7d6b0681-6557-4869-8471-0a460944928aChris Hedges is one of the most prominent public intellectuals in the USA, indeed the world, today. This journalist, activist, author and Presbyterian clergyman first came to prominence as a foreign correspondent for the New York Times,  where he gained a rare insight into the politics of the Balkans and the Middle East. He would be awarded a Pulitzer Prize as part of their team covering international terrorism; however, his experience there reporting stories based on false leads, some of which were used to justify the invasion of Iraq, turned him into one of the fiercest critics of both the war and the media.

He remarked at the time, “We are embarking on an occupation that, if history is any guide, will be as damaging to our souls as it will be to our prestige, power and security”. Prescient words indeed, which would lead him into a dispute with  the paper, and see him leave to work with The Nation, and write a column for Truthdig, which is essential reading. He would also write the first of the books that would establish his reputation, “War is a Force That Gives Us Meaning”. Indeed, he has described war as “ the most potent narcotic invented by humankind”.

He is best known, however, for what he has described as an informal trilogy of books, criticising the US and its role in the rise of global capitalism; “Empire of Illusion: The End of Literacy and the Triumph of Spectacle”,  “Death of the Liberal Class”, and “Days of Destruction, Days of Revolt”.

“Empire of Illusion charts a bleak vision of the Dystopia that Hedges maintains the USA has become, tracing our  “severance from a print-based culture, a reality-based culture, the degradation of both the moral and intellectual life of modern society”. He compares corporations to psychopaths, and reminds us that virtually everything we consume, including the media we rely on, ultimately is the product of a corporation. This leads to the promotion of a psychopathic world view, internalised by the population, who are deluded by a media landscape of celebrity culture and pseudo events.
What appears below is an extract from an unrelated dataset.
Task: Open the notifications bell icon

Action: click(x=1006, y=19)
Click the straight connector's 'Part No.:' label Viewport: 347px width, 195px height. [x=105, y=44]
As Hedges states,  “Celebrity culture encourages everyone to think of themselves as potential celebrities, as possessing unique if unacknowledged gifts.  It is, as Christopher Lasch diagnosed, a culture of narcissism. “

This, converging with the narcissism encouraged by social media, creates a toxic mixture that Warhol could not have anticipated.
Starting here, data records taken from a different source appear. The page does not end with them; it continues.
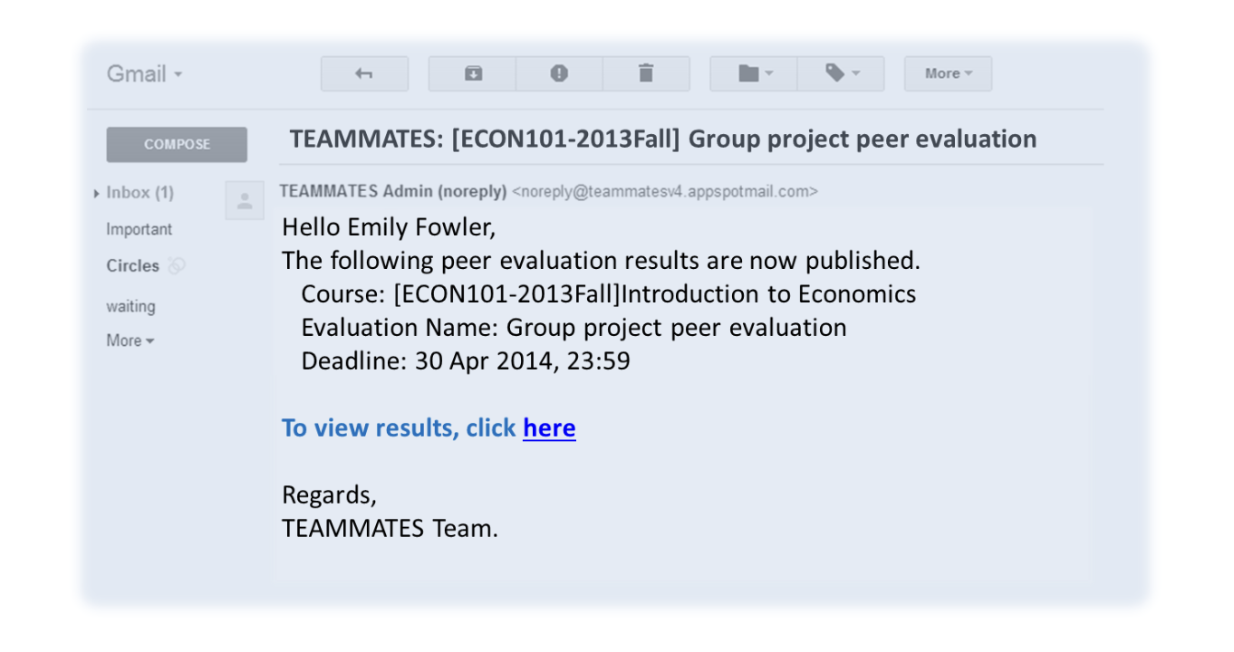Delete the email with the trash icon
Viewport: 1234px width, 652px height.
point(646,74)
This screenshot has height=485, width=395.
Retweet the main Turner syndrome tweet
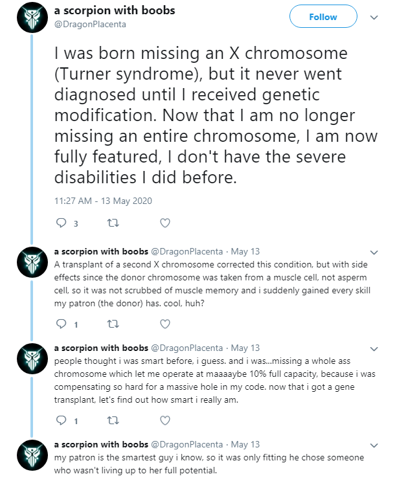point(113,223)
“Human beings become a commodity in a celebrity culture.  They are objects, like consumer products.  They have no intrinsic value.  They must look fabulous and live on fabulous sets.  Those who fail to meet the ideal are belittled and mocked.  Friends and allies are to be used and betrayed during the climb to fame, power and wealth.  And when they are no longer useful they are to be discarded. “

What results is a culture entirely based on image, where people are reluctant or unable to engage in critical thought, where technology and the media converge to create a virtual culture obliterating the real, like Guy Debord’s  “Society of the Spectacle squared.

As Hedges notes, “You don’t read on the internet. Technology has the capacity to destroy thought. We have created a virtual reality that we mistake for the real.”
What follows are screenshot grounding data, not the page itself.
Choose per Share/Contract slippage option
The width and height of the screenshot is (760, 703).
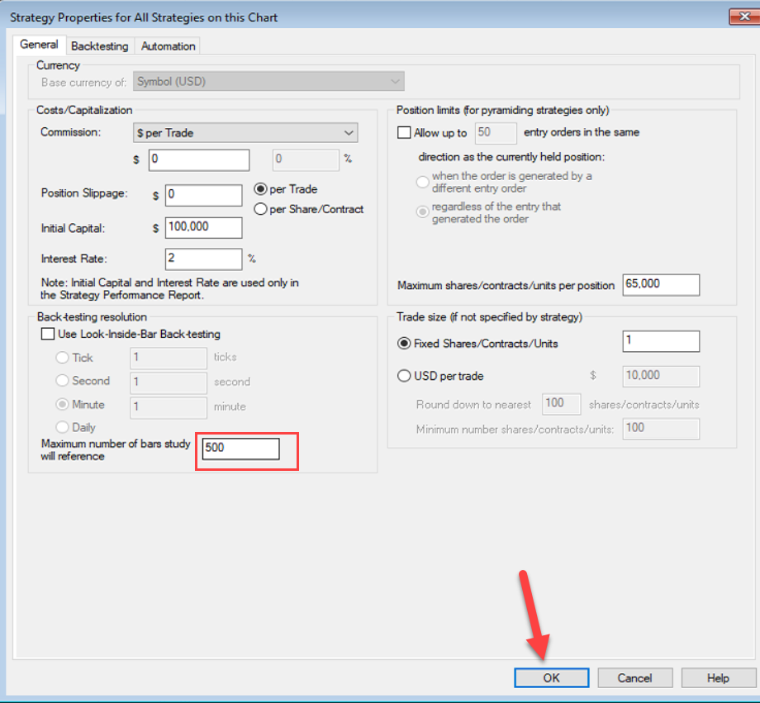(261, 209)

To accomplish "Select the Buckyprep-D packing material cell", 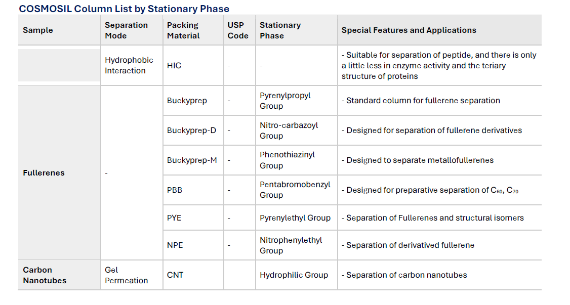I will click(191, 130).
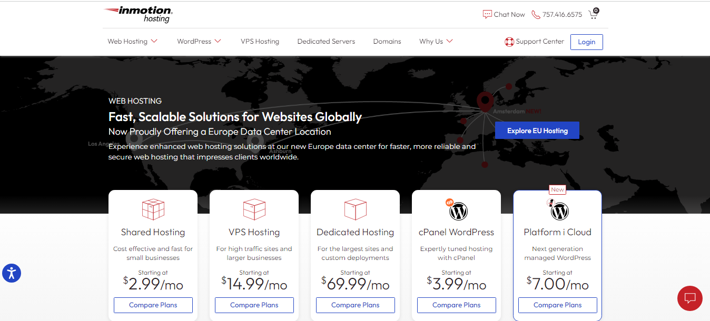Click the InMotion Hosting logo
The image size is (710, 321).
coord(138,14)
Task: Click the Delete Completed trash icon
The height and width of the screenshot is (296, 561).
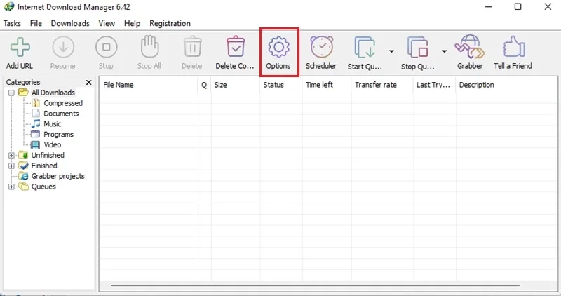Action: pyautogui.click(x=236, y=47)
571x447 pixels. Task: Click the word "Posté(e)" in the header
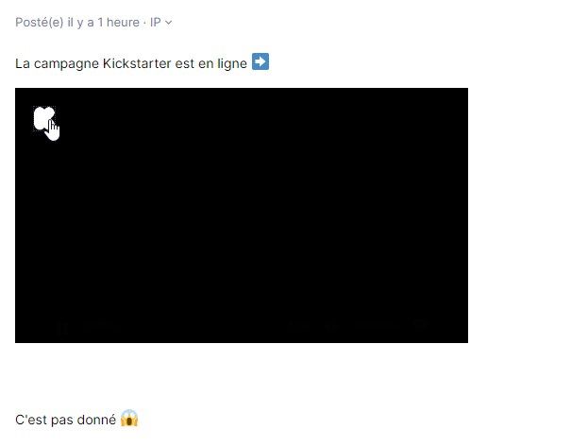[40, 23]
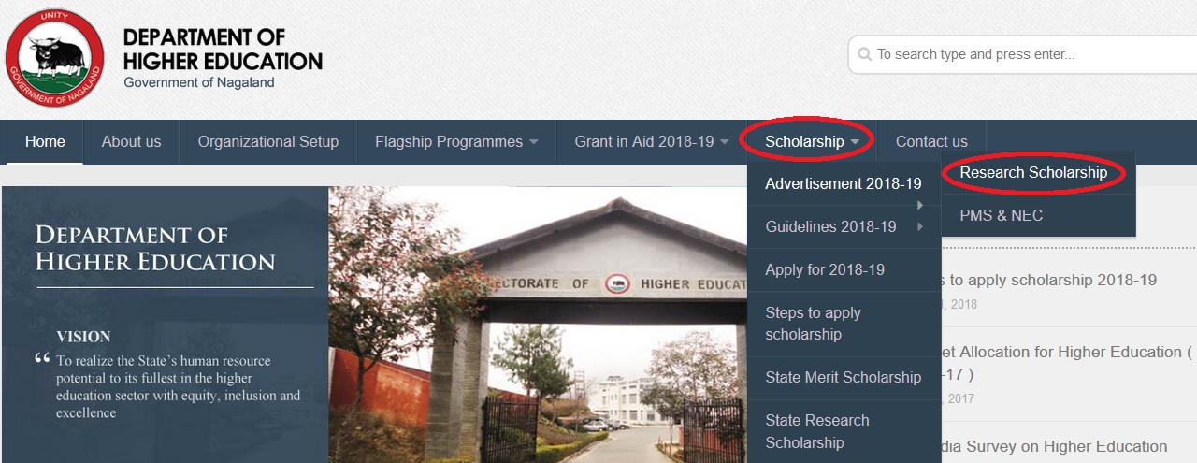Expand the Guidelines 2018-19 submenu arrow
This screenshot has width=1197, height=463.
point(921,226)
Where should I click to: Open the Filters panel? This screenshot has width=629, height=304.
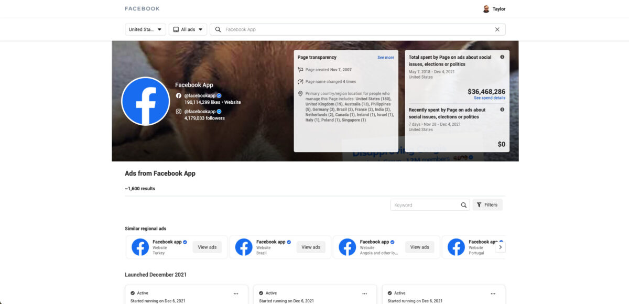[487, 204]
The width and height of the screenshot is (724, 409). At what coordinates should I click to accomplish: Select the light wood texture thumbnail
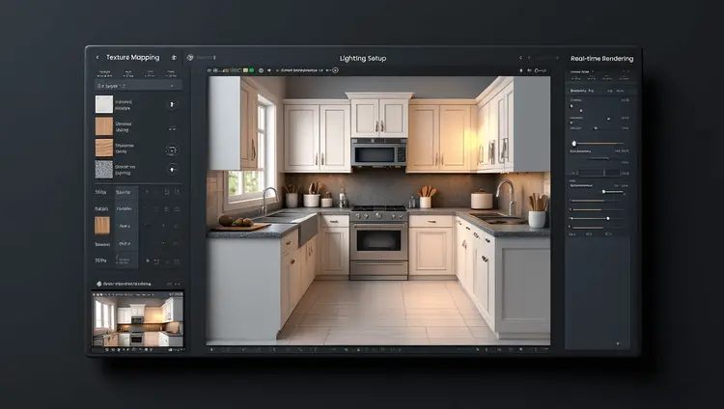point(103,126)
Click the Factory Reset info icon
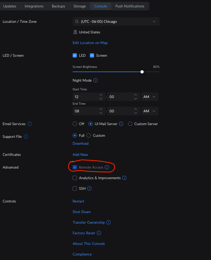 pos(99,233)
This makes it a matter of ease to manipulate the public: ““It is the misguided belief that personal style and personal advancement, mistaken for individualism, are the same as democratic equality. In fact, personal style, defined by the commodities we buy or consume, has become a compensation for our loss of democratic equality.”

Hedges considers this image based culture to be a totalitarian one, after the late Sheldon Wolin, who he considers to be the most important recent political thinker, and his concept of inverted totalitarianism, one where economics trumps politics, with anonymous corporate rule.

“The Death of the Liberal Class” examines how the left has utterly failed to prevent, and even helped to facilitate, the advance of these insidious systems. The book began as a critique of the press, but Hedges went on to uncover how not only the liberal press has collapsed, but all the pillars of the liberal establishment, including the Democratic Party, the liberal church and the academy. He shows how impossible it has become for journalists to do their job properly.  Journalists serve the interests of the elite, rather than the public, a role Hedges compares to that of courtiers at an imperial court; “It is the job of courtiers to feed off the scraps tossed to them by the powerful and serve the interests of the power elite.”

With the destruction of radical populist movements, there’s no longer any pressure on the liberal centre, for whom Hedges reserves the utmost scorn.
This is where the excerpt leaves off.